Bildstock „St. Johannes-Nepomuk“

Bildstock „St. Johannes-Nepomuk“

In der Götzstraße, bei der „Johannes-Brücke“ in der Grünanlage neben der Brücke


Ort

Eine Kapelle mit einer steinernen Johannes-Nepomuk-Statue wurde 1723 gestiftet, sie stand auf der Roither Seite der Ischlbrücke, die seither nach dem Schutzpatron der Brücken „Johannes-Brücke“ heißt. Beim Neubau der Brücke 1897 wurde die Kapelle demoliert und die Statue samt altem Sockel unter einem Blechdach (das stark deformiert noch vorhanden ist) am Felsen  bei der Abzweigung Gassnerweg aufgestellt. Um 1957 ist die qualitätvolle barocke Statue verschwunden, der Sockel blieb bis 1982 an Ort und Stelle, dann wurde er zum rechten Brückenkopf übertragen und darauf eine neue Nepomuk-Statue von Veronika Löschenberger plaziert und mit einem Schutzdach versehen. Diese Statue wurde 2008 während der Restaurierung durch einen Vandalenakt zerstört, worauf vom „Ischler Heimatverein“ eine alte Gußeisenstatue des Heiligen aus Pfarrbesitz restauriert und auf einem zusätzlichen Steinsockel und mit vergrößertem Dach aufgestellt worden ist. Es ist möglich, daß diese Statue ursprünglich zwischen 1847 u. ca. 1867 neben der Hauptbrücke beim „Hahnbaum“ gestanden ist (vgl. Nepomukstatue Hauptbrücke).

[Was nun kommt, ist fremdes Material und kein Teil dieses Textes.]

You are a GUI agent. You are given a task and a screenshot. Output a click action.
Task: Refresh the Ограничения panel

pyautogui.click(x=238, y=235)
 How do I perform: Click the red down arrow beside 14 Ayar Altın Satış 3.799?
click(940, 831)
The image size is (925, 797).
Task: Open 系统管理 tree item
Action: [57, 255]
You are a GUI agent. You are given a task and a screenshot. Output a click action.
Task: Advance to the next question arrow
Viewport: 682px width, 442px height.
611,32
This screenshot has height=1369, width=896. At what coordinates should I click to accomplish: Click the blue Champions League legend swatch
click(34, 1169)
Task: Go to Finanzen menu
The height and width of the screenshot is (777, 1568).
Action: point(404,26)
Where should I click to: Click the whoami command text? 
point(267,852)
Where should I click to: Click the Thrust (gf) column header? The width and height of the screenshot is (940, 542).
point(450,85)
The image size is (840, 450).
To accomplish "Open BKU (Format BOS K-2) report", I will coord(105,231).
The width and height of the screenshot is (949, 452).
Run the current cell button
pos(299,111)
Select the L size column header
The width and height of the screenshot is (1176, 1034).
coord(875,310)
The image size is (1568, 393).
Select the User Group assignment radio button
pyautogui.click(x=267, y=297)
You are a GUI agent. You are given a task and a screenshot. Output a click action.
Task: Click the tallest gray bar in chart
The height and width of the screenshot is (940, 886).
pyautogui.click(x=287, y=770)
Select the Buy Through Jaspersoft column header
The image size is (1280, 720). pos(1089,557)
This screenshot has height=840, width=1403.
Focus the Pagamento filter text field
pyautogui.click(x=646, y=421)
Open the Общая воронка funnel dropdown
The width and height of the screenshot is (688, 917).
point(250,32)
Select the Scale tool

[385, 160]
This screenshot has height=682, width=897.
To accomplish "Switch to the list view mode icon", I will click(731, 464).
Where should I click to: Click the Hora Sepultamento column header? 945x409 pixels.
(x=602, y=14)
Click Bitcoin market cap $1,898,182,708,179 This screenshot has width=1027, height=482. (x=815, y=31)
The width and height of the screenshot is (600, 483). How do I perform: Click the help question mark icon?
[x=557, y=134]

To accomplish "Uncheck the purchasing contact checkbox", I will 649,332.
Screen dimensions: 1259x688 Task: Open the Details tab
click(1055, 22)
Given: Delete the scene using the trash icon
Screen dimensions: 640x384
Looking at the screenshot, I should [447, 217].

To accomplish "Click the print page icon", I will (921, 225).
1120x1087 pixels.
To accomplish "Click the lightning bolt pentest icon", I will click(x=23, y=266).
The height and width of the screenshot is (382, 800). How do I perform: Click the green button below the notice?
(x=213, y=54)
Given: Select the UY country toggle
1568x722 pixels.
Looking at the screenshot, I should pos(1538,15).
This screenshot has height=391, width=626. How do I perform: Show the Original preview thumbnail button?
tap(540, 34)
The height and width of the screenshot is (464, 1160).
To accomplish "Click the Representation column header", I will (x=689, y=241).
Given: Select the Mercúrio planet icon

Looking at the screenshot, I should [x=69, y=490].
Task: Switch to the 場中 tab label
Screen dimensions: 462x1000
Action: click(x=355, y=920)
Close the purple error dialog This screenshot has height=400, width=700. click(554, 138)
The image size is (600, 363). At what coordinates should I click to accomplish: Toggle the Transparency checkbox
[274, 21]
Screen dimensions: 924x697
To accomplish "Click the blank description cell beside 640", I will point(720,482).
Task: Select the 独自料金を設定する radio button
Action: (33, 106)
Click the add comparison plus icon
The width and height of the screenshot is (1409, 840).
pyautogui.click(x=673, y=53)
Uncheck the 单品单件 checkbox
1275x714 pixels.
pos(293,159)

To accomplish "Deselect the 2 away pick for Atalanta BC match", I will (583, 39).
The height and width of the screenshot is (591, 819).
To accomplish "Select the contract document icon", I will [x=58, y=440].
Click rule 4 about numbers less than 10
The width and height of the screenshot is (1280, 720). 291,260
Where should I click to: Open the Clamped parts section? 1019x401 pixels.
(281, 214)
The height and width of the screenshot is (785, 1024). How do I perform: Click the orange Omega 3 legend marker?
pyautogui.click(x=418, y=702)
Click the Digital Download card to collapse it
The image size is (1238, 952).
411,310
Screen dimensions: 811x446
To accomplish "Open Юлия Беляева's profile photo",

Die bewegte Geschichte des kleinen Heiligtums spiegelt sich im Aufbau: zuunterst ein Sockel von 1897, darauf das 1723 datierte Podest aus der alten Kapelle (die Stifter-Monogramme lassen sich derzeit nicht deuten), darauf der 2008 neu hinzugekommene Sockel (ein Grabdenkmal vom Ischler Friedhof), auf dem die seit 2008 bunt gefaßte Johannes-Statue steht (ursprünglich war sie monochrom ocker gestrichen). Zuoberst das 1982/83 errichtete und 2008 veränderte Schutzdach.